NHRC To Hold Talks Between PCAD and Assaulted Journalist

Freelance journalist Nick Nostitz speaking to Thailand's National Human Rights Commission about his alleged assault by PCAD guards, 14 May 2014.

BANGKOK — Thailand’s National Human Rights Commission (NHRC) will mediate a discussion between representatives of the anti-government protest movement and a German reporter who was allegedly assaulted by the protesters’ guards, a top official said on Wednesday.

The meeting was scheduled for this Friday after freelance journalist Nick Nostitz filed a complaint with the NHRC regarding his alleged attempted abduction by guards from the anti-government People's Committee for Absolute Democracy With the King As Head of State (PCAD).

According to Mr. Nostitz, a group of men wearing PCAD guard outfits approached him outside the Constitutional Court on 7 May while he was taking a short break from reporting on the trial of former Prime Minister Yingluck Shinawatra.

After the men identified him as “Nick” and ordered him to visit “Luang Bu,” possibly referring to the monk and core PCAD leader Buddha Issara who maintains a protest site nearby, Mr. Nostitz tried to walk away. When he stood up to leave, the three men reportedly shoved him repeatedly and tried to take him with them. 


“You are the NHRC, so I must complain to you,” Mr. Nostitz said to National Human Rights Commissioner Niran Pitakwachara on Wednesday. “I want to talk to PCAD and ask them why they did this. I want them to understand me.”

After listening to Mr Nostitz’s testimony, Mr. Niran signed the complaint and said the NHRC would hold a meeting between Mr. Nostitz, representatives of PCAD, and the police, scheduled for this Friday.

“We want to arrange an open dialogue between the different sides so they can state the facts in front of me and the Commission,” Mr Niran said. “But here's the important thing I want to stress: the dialogue won't be a debate table or a boxing ring. I won't be a referee. If people want to argue about politics, they will be expelled from the meeting room.”

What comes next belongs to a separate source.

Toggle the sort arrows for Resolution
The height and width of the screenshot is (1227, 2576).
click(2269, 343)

Mr. Nostitz said he is pleased with the result of the meeting. “I’ve wanted to talk to the PCAD for six months, but they’ve refused,” he said.

Mr. Nostitz was previously attacked by PCAD demonstrators in November, after an activist and former Democrat Party MP urged the crowd to "expel" Mr. Nostitz from the protest site because he was a "Redshirt journalist," an allegation Mr. Nostitz denies.

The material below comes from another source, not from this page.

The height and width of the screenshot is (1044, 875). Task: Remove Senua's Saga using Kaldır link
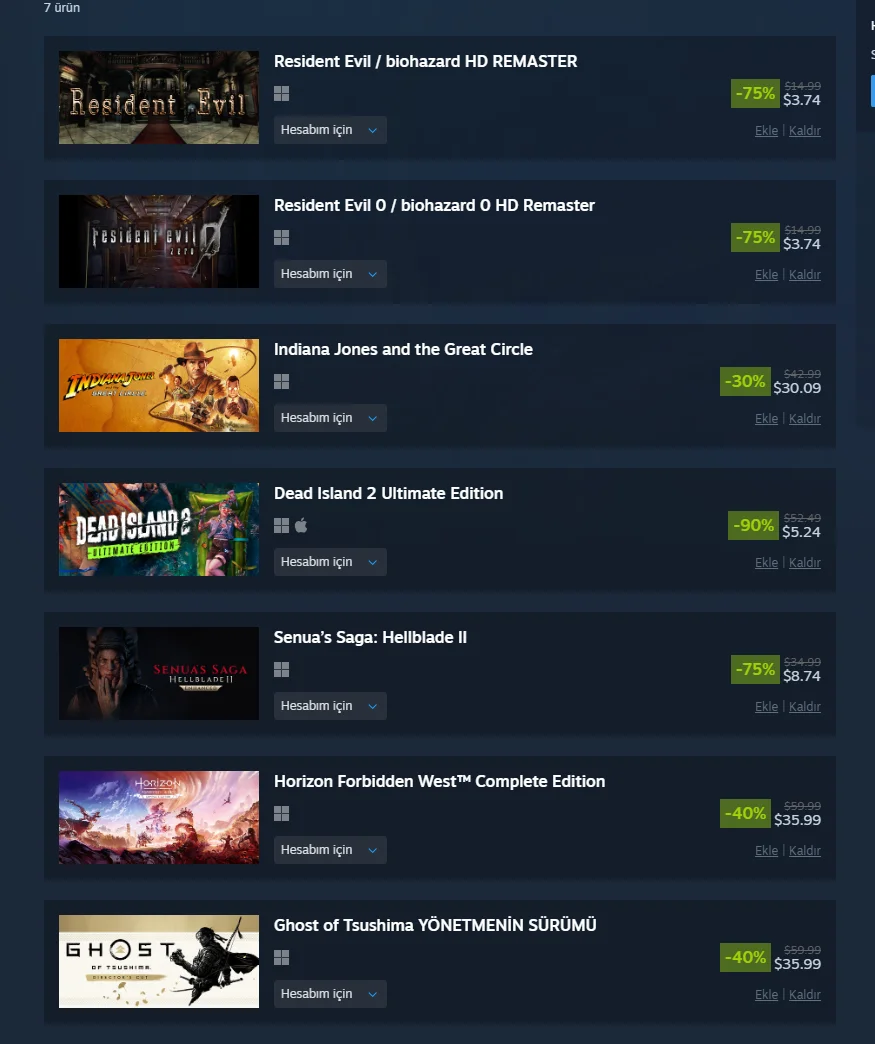tap(804, 706)
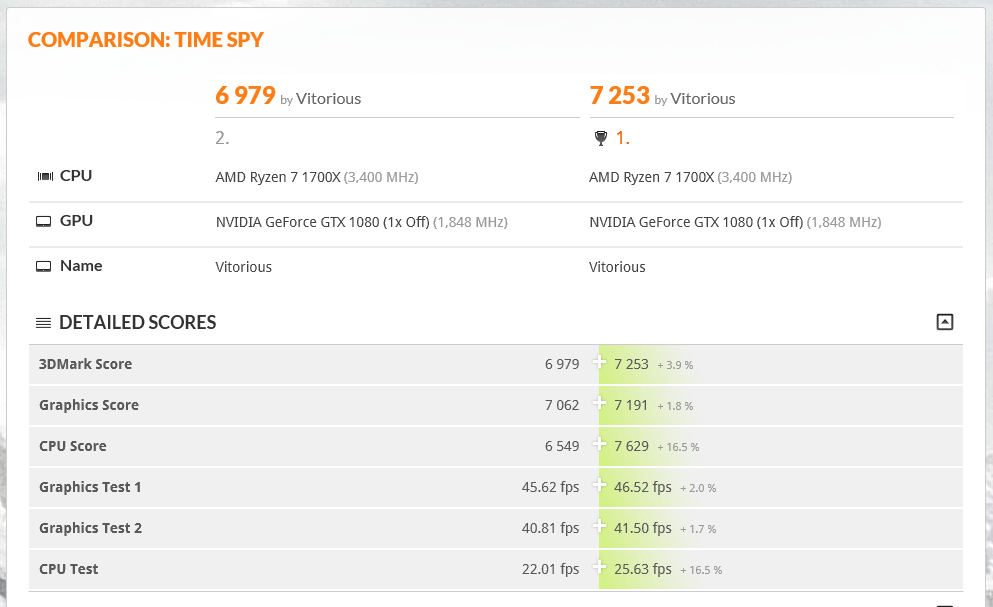Screen dimensions: 993x607
Task: Select the Graphics Score row
Action: [496, 405]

Mr Nostitz says he has received numerous death threats since the initial incident, and following the abduction attempt last week, he has requested two police officers guard his house at night.

“I’ll never be safe at PDRC rallies,” said Mr. Nostitz. “Even if their leadership orders that no one do anything to me, they won’t be able to control the most militant guards. I know I’ll never be able to go there again.”

Mr. Nostitz, who has worked as a freelance journalist in Thailand for 21 years, said his inability to cover anti-government rallies has crippled his ability to work as a reporter.

“In the last 6 months I’ve basically had hardly any income,” said Mr. Nostitz. “Initially I had several assignments lined up, but I had to cancel them.”

Mr. Nostitz added, “It’s very painful for me because all these years I’ve always been able to report for both sides.”  

Mr. Niran said the NHRC would release a statement today condemning the recent surge of political violence and attemps to intimidate the media.

In the past week there have been several grenade attacks on protest sites and one on the home of a Conustitutional Court judge, as well as numerous reports of PCAD guards assaulting innocent bystanders.

This week, anti-government protesters also stormed almost all of Bangkok's state-owned TV stations demanding they broadcast a speech by the group’s leader, Suthep Thaugsuban.

Both PCAD representatives and PCAD guards will be invited to Friday's meeting, an NHRC official said. It’s not immediately clear whether either will accept the invitation.